Dario Boente & Huge In Japan
Huge In Japan
Having no familiarity with Dario Boente, I can only assume that he is massively popular in Japan; either that or he named his album after his collaborators, with whom he shares credit. Who is Boente? Judging from this disc Boente is a techno wizard but also a superb musical craftsman, whose arranging skills and gift at playing keyboards and piano strike most impressive notes on this globally-inspired album.

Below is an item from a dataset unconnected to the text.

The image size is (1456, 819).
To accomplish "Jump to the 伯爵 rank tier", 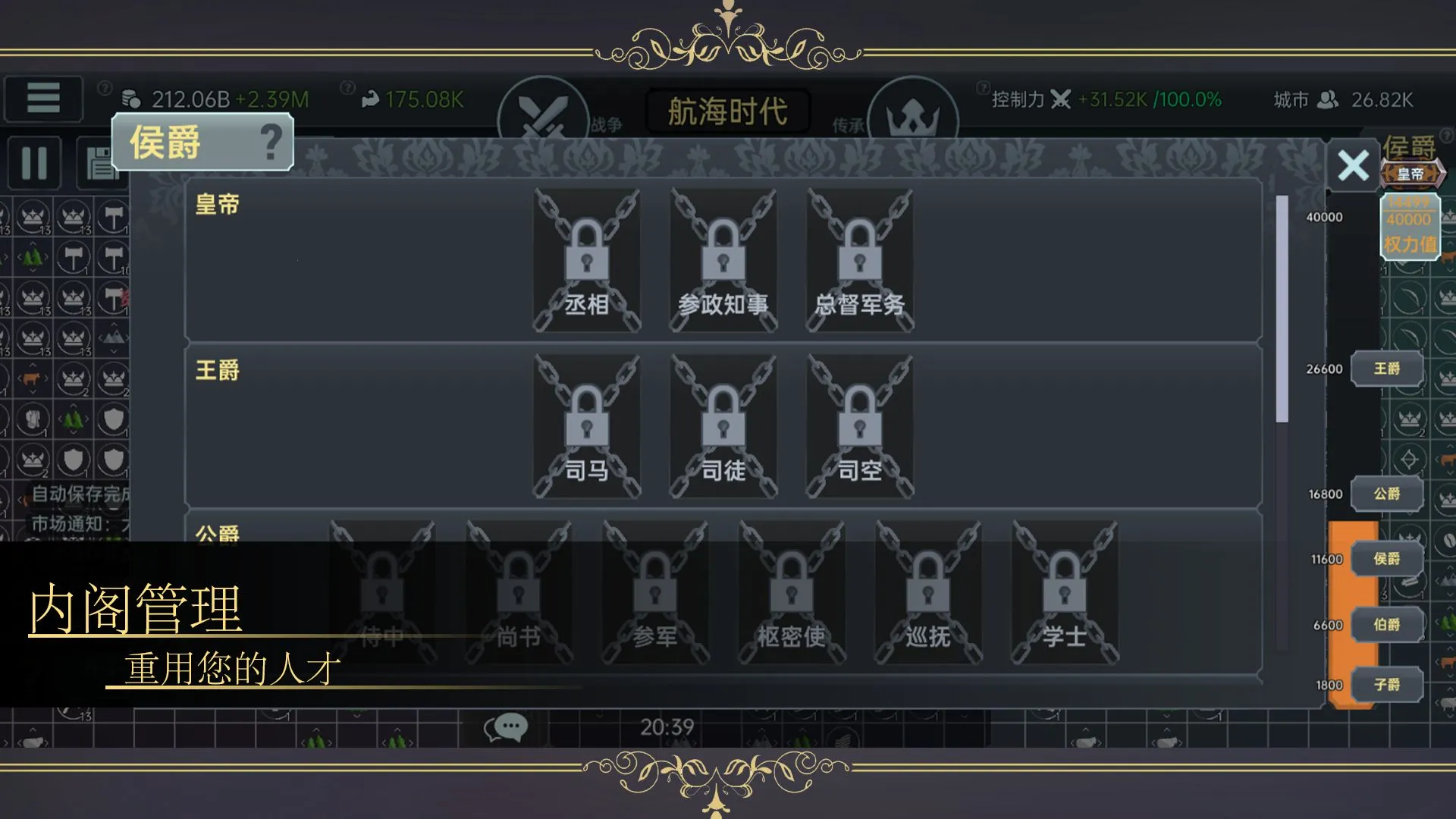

As if self-consciously avoiding electronica conventions, Boente washes his techno rhythms with layers of world beat. You can hear sounds from Japan, Africa and Brazil on “Cara A Cara,” the visionary opening cut which redefines Euro-disco. What was once a primarily white genre is embedded with multicultural flavors; the result is a flashy, hypnotic masterstroke. “Cara A Cara” is the soundtrack of the 21st century, a mishmash of ethnically diverse instrumentation. It may sound weird to some now, but it will be the Top-40 of tomorrow.
Delving further into eclectic and experimental song structure, “This Is the Sound of My People” is futurist dance a la Faithless while “The Way I Play” toys with spoken-word bits. Quite accessible to the public ear are “Sundays,” with its old-school disco sway, and the thumping “Bahia,” which shakes the buttocks with its spirited Latin percussion.
There’s much synthetic programming here but Boente is backed by real, top-drawer musicians on every cut.